Presentations by Samuel Diener and Leonardo Moreno-Álvarez

MacMillan Reading Room

John Carter Brown Library
94 George Street
Providence, RI 02906

This event is free and open to the public. 

two images, the first showing a view of Charleston, South Carolina, and the second showing a view of Cartagena in present-day Colombia

Please join us for presentations by JCB fellows Samuel Diener and Leonardo Moreno-Álvarez. 

Samuel Diener (Harvard University), Marie L. and William R. Hartland Fellow

"Vicarious Travelers on Early Modern Seas: Voyages and their 18th-Century Readers"

Scholarship on maritime travel narratives has often focused on the way that they construct individual subjects: eyewitnesses, experts, explorers, characters, memoirists, even quasi-novelistic protagonists. Yet the texts of these tales seem to run in a different direction. When, for example, William Dampier describes the “making” of a navigational mark at sea, he uses the first person plural—

“We supposed it to be Volcan Vejo by the smoke which ascended from its top … we steered in north and made it plainer, and then knew it … [we] brought this mountain to bear”

—eliding processes of collaborative labor and negotiation across multiple captains and ships into one undifferentiated narrative of collective supposition, collective decision-making, collective cognition, and, finally, collective action.

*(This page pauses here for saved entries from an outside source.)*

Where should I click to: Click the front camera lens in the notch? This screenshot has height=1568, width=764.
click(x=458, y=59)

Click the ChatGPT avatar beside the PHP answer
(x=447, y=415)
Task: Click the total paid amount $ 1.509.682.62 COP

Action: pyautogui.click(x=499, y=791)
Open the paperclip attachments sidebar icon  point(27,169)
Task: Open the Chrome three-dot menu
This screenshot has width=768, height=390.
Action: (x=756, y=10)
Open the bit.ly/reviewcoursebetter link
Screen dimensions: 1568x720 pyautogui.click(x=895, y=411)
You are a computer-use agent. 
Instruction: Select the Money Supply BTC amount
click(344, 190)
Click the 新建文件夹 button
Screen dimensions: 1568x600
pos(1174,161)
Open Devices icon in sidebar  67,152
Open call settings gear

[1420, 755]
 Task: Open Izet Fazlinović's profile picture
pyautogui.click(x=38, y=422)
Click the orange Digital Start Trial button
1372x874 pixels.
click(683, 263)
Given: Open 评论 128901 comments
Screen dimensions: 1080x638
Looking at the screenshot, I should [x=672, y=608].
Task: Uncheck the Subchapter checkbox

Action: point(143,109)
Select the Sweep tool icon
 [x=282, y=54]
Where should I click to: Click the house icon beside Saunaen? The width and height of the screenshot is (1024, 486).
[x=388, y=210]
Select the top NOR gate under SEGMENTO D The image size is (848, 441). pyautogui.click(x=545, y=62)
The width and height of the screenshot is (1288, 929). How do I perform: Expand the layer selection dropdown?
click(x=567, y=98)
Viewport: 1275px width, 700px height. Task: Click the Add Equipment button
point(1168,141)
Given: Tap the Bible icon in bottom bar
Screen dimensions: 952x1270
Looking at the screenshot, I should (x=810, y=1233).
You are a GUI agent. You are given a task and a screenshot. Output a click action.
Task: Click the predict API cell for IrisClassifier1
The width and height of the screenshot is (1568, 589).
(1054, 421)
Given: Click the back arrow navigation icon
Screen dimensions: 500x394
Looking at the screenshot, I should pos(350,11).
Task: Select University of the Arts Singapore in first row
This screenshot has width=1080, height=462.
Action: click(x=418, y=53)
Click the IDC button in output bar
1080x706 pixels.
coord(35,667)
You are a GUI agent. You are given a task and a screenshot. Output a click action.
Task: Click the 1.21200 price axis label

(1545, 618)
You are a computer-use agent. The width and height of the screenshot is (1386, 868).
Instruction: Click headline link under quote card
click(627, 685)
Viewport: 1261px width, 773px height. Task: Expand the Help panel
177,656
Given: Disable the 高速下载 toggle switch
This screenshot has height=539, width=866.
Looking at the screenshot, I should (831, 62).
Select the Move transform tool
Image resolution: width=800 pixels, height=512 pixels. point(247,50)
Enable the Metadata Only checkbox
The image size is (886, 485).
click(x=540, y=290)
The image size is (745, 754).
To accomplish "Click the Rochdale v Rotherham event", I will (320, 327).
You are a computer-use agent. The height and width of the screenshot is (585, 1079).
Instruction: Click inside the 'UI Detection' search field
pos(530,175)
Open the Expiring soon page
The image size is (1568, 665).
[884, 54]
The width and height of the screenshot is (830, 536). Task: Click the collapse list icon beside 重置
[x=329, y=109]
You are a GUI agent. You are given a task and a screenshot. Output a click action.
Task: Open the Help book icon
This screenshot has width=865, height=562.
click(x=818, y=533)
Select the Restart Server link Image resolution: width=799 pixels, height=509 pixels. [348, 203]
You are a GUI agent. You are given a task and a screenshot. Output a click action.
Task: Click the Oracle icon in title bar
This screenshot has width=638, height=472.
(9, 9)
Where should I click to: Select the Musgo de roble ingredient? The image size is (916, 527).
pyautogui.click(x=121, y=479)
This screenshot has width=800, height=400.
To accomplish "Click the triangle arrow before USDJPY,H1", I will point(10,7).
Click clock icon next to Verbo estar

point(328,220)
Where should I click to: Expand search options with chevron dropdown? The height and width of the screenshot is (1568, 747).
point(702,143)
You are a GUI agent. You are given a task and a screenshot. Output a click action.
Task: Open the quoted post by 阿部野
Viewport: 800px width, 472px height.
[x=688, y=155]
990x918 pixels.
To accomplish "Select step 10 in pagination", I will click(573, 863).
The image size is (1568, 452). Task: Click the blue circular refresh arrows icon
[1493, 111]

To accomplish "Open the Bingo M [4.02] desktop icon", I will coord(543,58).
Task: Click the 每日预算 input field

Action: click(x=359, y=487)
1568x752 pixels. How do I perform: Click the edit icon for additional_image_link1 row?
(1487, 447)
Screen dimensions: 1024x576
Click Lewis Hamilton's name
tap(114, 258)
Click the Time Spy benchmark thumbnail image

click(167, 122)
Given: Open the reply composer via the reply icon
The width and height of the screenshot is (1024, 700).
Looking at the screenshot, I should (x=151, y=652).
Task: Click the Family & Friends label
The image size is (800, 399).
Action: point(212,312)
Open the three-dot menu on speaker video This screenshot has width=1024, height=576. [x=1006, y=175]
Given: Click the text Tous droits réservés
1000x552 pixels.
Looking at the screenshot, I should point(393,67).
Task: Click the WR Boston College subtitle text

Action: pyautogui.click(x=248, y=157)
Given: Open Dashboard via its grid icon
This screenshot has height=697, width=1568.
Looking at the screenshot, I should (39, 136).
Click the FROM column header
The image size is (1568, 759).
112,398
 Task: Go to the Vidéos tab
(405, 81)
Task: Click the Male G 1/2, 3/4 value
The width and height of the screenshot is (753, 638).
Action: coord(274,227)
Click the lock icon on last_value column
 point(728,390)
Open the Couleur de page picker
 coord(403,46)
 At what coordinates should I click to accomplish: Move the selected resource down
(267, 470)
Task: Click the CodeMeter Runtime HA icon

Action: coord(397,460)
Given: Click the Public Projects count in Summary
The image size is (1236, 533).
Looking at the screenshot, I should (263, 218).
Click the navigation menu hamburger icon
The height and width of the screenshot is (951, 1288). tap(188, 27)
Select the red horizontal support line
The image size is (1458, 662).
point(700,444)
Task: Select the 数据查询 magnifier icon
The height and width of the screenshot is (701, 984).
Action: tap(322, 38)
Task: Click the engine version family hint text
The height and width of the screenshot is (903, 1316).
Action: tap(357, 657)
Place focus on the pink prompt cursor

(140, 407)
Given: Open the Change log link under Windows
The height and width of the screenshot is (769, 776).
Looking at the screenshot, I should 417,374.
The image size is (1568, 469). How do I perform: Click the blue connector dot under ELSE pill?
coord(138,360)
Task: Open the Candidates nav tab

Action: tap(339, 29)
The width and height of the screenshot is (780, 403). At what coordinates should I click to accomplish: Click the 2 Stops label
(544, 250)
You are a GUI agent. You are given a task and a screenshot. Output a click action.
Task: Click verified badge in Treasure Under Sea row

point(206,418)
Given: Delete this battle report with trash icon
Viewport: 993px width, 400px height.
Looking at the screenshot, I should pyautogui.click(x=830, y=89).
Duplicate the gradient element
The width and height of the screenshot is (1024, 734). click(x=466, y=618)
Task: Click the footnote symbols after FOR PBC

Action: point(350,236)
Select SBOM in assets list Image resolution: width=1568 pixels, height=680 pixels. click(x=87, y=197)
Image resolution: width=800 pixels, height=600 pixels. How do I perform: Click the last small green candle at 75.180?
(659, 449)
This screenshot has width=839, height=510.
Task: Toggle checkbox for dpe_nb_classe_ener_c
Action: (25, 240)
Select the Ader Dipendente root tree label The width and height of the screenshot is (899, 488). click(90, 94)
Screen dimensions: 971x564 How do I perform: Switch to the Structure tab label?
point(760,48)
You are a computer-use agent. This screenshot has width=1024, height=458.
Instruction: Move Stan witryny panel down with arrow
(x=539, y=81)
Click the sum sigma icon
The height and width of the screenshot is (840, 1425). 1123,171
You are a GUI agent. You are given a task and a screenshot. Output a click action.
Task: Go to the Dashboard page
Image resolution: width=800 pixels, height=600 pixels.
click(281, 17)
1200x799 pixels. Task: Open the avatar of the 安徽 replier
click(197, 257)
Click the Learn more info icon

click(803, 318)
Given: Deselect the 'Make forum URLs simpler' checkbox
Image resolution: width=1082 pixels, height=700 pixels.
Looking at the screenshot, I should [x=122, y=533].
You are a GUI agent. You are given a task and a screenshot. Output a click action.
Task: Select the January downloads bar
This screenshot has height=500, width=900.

This project asks what we might learn about 18th-century practices of reading by taking this textual phenomenon as an interpretive starting point. We may find the reader gazing at the coastline of distant continents not through the perspective of a specific, concrete, individual sailor but through a kind of multiply-embodied point of view: one that enables him or her to trace the imagined communities of the nation through moments of collective vision, reaching for moments of collective recognition.

Leonardo Moreno-Álvarez (University of Pittsburgh), Alexander O. Vietor Memorial Fellow

"Oceans of paper: the flow of maritime information in the seventeenth-century Spanish Caribbean"

What did the seventeenth–century Spanish Caribbean look like from the deck of a ship? Did that view fit the one that policy–makers in Spain received from the books and pamphlets published during the same period? While it is undeniable that by 1650 the Spanish State was in the middle of a deep political and fiscal crisis, we are only beginning to understand how different sectors in the Iberian Atlantic reacted to the crisis. In this talk, I argue that reading news pamphlets (relaciones de sucesos) in conjunction with contemporary navigational and economic treatises presents a view of Spanish imperial decline that differs from more traditional accounts. Naval commanders, Atlantic merchants, and regional elites interrogated the causes for the decline and, in some cases, proposed specific solutions for it, showing that the political economy of the Iberian Atlantic was more dynamic, albeit fragmented, than previously thought.